The science has advanced enough, according to a review in the March 15 Clinical Infectious Diseases, that within the next few years, tests may finally be able to measure infections directly. The aim is to amplify traces of the Lyme bacteria’s genetic material in the bloodstream. Enough approaches are in various stages of research that some patient advocates have renewed optimism that the problems with testing may finally become a thing of the past.
Ticked off
In the United States, ticks pass about a dozen illnesses to people, but Lyme disease is the most common (SN: 8/19/17, p. 16). It’s most often caused by the bacterium Borrelia burgdorferi, which usually hitches a ride inside black-legged ticks, also known as deer ticks. When a tick bites and latches on to a person, the bacteria enter the skin, often causing a distinct, circular bull’s-eye rash radiating from the bite. But about 20 to 30 percent of infected people never experience any kind of rash, and many of those who do simply never notice it.

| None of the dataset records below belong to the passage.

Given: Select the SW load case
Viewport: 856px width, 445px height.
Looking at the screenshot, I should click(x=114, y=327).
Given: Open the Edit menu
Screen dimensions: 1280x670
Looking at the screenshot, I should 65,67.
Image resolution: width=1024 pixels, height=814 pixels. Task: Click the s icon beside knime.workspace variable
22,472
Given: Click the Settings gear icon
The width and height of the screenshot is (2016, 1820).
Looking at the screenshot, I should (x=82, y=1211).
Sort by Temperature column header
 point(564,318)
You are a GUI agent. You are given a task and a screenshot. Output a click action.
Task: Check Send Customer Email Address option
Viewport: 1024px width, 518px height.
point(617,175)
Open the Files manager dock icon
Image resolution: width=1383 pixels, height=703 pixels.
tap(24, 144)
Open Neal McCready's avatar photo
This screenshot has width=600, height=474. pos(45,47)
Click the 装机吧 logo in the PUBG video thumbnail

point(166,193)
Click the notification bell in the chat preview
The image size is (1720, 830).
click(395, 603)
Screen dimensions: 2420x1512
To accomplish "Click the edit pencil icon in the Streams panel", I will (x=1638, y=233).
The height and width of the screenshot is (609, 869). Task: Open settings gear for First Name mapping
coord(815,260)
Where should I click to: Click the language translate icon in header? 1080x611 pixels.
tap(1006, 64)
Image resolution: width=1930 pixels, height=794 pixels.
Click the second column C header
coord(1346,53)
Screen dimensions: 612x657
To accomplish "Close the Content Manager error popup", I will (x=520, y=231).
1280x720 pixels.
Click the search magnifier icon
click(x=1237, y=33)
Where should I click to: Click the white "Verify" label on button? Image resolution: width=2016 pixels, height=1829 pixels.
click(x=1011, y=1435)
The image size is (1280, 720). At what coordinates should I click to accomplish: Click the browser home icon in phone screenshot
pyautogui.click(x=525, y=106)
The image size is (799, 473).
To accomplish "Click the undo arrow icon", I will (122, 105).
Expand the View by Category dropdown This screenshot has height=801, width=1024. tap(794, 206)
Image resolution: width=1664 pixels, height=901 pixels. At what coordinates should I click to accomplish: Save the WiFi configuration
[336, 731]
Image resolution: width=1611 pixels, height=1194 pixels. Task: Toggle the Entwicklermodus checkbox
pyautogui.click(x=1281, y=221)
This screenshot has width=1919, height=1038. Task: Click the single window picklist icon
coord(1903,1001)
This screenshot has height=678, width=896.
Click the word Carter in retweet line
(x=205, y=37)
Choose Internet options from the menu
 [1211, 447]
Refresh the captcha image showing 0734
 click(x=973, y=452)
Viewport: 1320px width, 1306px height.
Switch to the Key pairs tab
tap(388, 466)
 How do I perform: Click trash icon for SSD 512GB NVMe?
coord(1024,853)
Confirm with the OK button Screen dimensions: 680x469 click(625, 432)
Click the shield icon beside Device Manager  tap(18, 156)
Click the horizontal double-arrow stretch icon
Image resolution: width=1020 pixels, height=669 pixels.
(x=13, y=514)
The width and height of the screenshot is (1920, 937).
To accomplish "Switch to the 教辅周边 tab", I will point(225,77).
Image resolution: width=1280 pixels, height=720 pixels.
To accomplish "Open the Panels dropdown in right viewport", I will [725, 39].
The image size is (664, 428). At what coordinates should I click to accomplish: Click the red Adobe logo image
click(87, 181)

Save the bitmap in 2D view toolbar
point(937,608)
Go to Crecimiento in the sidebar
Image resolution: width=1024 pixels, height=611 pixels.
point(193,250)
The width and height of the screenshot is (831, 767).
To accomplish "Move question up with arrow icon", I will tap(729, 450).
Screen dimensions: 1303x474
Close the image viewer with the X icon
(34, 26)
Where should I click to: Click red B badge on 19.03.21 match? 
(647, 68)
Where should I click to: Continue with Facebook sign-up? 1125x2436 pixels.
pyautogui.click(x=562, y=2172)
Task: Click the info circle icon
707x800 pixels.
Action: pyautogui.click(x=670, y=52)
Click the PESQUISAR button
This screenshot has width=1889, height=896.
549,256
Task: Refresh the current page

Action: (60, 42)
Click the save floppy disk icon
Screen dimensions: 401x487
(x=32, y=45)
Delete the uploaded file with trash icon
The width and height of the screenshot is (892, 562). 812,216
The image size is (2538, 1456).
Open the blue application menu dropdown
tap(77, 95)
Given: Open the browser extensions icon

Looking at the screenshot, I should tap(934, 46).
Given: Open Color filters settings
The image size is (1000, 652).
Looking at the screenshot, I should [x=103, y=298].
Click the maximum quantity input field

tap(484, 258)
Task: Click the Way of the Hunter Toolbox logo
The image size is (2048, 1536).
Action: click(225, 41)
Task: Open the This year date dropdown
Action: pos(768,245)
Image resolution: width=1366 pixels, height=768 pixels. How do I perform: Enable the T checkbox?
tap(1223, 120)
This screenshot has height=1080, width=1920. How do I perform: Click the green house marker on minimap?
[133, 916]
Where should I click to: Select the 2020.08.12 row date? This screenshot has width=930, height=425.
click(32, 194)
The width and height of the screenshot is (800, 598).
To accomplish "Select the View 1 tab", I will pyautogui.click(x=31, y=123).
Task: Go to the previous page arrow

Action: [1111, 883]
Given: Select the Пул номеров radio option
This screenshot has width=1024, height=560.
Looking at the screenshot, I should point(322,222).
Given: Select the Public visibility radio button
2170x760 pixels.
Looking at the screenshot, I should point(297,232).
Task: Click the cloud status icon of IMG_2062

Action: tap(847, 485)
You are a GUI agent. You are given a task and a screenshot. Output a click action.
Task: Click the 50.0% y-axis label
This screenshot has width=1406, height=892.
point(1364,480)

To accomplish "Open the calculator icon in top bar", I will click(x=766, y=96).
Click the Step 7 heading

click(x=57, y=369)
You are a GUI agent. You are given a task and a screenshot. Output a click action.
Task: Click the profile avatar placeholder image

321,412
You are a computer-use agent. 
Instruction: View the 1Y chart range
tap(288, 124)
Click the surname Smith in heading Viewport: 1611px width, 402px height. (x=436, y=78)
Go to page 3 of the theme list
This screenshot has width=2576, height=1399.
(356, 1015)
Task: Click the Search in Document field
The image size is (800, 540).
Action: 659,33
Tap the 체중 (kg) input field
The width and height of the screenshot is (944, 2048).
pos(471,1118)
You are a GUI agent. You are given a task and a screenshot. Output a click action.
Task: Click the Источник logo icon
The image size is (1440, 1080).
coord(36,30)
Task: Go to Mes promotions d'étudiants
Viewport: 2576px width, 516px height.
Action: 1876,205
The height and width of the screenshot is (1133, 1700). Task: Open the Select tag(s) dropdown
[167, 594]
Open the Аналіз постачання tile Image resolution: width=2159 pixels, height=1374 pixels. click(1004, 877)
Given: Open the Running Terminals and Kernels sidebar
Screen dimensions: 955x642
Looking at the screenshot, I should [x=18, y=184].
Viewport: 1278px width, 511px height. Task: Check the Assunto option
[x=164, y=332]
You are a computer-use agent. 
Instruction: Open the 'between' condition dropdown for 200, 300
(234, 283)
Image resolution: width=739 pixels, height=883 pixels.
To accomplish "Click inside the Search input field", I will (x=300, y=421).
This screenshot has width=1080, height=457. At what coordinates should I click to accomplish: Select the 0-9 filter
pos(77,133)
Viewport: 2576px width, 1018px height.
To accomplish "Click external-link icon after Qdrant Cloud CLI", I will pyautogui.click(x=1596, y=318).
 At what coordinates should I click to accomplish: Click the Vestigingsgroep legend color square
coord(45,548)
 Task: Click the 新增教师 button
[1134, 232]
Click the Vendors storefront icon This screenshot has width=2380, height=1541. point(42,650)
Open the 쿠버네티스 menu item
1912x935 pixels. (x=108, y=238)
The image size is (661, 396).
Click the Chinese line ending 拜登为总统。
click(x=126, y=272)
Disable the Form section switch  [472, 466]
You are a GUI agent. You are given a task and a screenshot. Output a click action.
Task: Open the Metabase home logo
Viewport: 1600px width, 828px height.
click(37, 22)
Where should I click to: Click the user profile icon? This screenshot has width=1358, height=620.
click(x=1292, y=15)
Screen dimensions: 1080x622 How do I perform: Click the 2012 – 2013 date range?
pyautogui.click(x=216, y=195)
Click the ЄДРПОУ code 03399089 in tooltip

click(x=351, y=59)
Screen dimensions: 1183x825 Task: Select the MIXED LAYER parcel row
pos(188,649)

About 30,000 infections are reported annually in the United States, but public health experts estimate that the true number is 10 times as high.
Once in the skin, the corkscrew-shaped bacteria travel into the bloodstream and then migrate into joints and connective tissues, sometimes reaching the heart and nervous system. The problem is that treatment with antibiotics is most successful when the infection is in its earliest stages — the exact time when the standard diagnostic test is least reliable.
Doctors have an easier time diagnosing other infections using a technique called polymerase chain reaction. PCR amplifies bits of the pathogen’s genetic material from a patient’s blood, making the infection easier to confirm. But PCR isn’t sensitive enough for many Lyme infections, says Jeannine Petersen, a microbiologist at the CDC’s Division of Vector-Borne Diseases in Fort Collins, Colo. Lyme-causing bacteria congregate in very low numbers in blood samples, she says, which “makes it very hard to detect the organism itself using standard methods, such as PCR.”